Our initial move was to re-use the content we had and that has led us to in excess of 7 million podcast downloads and a number 1 educational game in the App store.
But despite some small wins, we recognised that we had to have more of a strategy to get to the next level. Experience had proved that we had a model of working with professional bodies that worked, but figuring out how to prioritise and to effectively plan growth was something we were struggling with. And that's where our first go with coaching started. Through a high growth programme here at St John's we were matched to a wonderful coach who helped us in a number of ways. Firstly, she made us recognise our successes. Running a small business can be a lonely experience and more often than not, it's really easy to think of successes as simply necessary parts of day to day life. But by actually acknowledging them, we had the means to start a process of working out where we needed to refine our offering.
Engaging in coaching certainly helped us to successfully close an angel round of funding, to move into offices here at St John's and start to bring our contractor network in-house as full time employees.
We're now signed up to the GrowthAccelerator programme and that will help us on the path of achieving our goals: which include employing more people and helping more people to achieve the success they deserve by being able to integrate their learning into their everyday life.
We all know that starting and growing businesses is hard work. For some people the biggest challenge to growth is access to finance, for others the challenge is about sales and marketing. That's certainly something we're wrestling with as we move from a focus on our roots in the maritime sector to other areas. We've managed to move to insurance and veterinary so far, and we're working with our coach to put together a strategy to keep finding new market areas.
But despite the obvious obstacles, I believe that the UK is actually a great place for young companies.
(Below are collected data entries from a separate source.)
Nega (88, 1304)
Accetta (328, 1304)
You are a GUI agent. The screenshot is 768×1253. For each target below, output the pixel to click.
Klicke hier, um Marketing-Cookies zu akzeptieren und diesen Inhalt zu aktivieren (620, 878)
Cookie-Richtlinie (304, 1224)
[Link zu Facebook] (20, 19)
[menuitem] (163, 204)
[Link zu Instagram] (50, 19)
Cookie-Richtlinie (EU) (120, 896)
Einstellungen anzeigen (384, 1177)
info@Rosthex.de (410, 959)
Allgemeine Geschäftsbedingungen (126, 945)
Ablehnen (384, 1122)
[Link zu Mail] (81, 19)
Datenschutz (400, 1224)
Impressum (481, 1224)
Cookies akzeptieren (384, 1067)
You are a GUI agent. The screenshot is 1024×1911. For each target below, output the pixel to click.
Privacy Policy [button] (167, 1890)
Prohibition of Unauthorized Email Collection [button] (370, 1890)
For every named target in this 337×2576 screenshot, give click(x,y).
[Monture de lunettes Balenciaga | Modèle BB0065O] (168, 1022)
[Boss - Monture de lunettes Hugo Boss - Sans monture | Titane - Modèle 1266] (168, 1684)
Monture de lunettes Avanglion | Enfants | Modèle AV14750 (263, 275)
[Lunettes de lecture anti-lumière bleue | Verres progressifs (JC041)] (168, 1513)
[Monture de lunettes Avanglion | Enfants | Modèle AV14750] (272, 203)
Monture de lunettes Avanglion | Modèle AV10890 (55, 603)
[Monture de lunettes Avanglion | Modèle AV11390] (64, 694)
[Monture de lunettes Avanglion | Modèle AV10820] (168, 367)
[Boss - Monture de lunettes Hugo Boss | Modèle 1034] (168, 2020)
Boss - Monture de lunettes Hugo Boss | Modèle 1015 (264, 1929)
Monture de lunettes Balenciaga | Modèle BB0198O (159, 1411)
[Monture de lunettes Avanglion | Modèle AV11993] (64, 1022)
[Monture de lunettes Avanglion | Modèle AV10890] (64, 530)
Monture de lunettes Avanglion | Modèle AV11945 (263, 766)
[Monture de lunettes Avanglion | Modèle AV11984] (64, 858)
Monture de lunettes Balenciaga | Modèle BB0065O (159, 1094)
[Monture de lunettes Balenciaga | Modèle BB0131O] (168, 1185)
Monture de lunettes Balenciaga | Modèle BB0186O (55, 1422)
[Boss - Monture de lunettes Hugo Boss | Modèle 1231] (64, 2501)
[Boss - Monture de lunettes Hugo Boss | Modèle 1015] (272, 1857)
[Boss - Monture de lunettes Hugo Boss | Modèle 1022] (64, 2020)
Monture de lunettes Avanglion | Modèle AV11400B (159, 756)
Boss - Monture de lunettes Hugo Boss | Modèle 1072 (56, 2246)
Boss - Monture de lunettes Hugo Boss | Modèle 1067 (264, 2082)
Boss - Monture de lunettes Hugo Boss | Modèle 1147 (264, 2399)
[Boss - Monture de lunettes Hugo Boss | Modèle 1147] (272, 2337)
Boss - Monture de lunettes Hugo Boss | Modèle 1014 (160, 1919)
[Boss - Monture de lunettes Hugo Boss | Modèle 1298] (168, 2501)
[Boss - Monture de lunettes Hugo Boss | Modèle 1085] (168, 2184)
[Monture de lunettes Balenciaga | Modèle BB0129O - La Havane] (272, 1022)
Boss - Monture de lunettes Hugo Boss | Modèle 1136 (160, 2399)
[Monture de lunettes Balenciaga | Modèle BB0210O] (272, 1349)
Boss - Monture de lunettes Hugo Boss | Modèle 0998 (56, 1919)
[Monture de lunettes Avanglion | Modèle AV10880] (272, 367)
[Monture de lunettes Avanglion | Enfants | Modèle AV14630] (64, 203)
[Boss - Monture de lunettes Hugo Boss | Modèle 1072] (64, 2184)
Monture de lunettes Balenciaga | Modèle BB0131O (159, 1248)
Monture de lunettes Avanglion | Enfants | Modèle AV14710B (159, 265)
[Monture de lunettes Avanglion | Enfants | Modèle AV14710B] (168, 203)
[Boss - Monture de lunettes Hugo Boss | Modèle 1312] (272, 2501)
People are amazingly generous with their time and experience, you just need to ask them for help.
It was Warren Buffet who commented that "it's only when the tide goes out that you see who is swimming without any shorts on…" Well, when the pressures on, when the tides flooding out, a coach can be thought of like your swimming trunks: there to help you in times of need!
And lastly, following this golden summer of sport, do you remember Lord Coe's slogan, "Inspire a Generation". Well, England's most successful coach for decades, Sir Clive Woodward added another, "Inspire a generation of coaches" Can you imagine Andy Murray, Jessica Ennis or Mo Farrah without their coaches? No-one expects them to do it all themselves and society expects to help pay for them to achieve their success, so why should anyone expect growing businesses to improve their performance without help? I hope that as a country we can support one another and then bask on our collective pride as we build world beating companies.
Thank you for listening and good luck with your growth.